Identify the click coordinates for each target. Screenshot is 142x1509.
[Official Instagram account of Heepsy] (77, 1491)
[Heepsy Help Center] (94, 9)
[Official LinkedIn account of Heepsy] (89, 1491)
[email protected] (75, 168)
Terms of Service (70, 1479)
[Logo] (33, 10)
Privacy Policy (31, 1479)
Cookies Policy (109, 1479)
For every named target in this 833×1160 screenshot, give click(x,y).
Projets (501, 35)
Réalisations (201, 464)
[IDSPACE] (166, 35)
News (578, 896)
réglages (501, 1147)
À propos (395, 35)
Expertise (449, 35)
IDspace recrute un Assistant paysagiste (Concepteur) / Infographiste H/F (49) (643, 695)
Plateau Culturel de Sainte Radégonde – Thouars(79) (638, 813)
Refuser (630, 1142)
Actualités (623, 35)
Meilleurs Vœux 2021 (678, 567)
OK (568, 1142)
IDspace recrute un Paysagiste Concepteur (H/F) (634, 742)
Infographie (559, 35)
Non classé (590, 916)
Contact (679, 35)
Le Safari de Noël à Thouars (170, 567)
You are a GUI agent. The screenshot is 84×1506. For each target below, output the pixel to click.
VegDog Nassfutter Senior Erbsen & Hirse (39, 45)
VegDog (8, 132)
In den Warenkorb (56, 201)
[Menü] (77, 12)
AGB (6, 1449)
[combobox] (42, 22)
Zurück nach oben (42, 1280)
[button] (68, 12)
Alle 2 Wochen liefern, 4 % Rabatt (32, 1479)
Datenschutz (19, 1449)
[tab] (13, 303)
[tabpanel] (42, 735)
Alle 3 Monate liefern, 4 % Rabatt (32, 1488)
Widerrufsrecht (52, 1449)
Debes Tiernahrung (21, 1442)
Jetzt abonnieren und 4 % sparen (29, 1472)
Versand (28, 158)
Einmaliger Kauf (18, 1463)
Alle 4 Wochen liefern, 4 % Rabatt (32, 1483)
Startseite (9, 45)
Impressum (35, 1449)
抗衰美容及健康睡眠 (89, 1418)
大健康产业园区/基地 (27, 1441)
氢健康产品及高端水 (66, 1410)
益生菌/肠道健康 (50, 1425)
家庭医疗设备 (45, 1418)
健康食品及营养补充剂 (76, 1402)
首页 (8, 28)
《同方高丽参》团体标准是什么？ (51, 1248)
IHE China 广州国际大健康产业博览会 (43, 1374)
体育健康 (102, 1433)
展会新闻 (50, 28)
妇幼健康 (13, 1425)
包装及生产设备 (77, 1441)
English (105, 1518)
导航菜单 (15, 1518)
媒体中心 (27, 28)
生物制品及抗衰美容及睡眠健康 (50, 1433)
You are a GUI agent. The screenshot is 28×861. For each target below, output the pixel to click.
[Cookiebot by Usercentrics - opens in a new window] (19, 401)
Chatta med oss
----------------------------------------
Work to be completed =>
Rescale the listing from the line with "AGB (6, 1449)" up to and including the line with "家庭医疗设备 (45, 1418)", rewriting every line in that stretch, requests included. Multiply each click coordinate in the answers by 0.7 and round to whole numbers, with halves rounded up.

Result =>
AGB (4, 1014)
[combobox] (29, 15)
Zurück nach oben (29, 896)
[button] (48, 8)
Alle 2 Wochen liefern, 4 % Rabatt (22, 1035)
Datenschutz (13, 1014)
[tab] (9, 212)
[tabpanel] (29, 515)
Alle 3 Monate liefern, 4 % Rabatt (22, 1042)
Widerrufsrecht (36, 1014)
Debes Tiernahrung (15, 1009)
Jetzt abonnieren und 4 % sparen (20, 1030)
Versand (20, 111)
Einmaliger Kauf (13, 1024)
Alle 4 Wochen liefern, 4 % Rabatt (22, 1038)
Startseite (6, 32)
Impressum (25, 1014)
抗衰美容及健康睡眠 (62, 993)
大健康产业园区/基地 (19, 1009)
氢健康产品及高端水 (46, 987)
益生菌/肠道健康 (35, 998)
家庭医疗设备 (32, 993)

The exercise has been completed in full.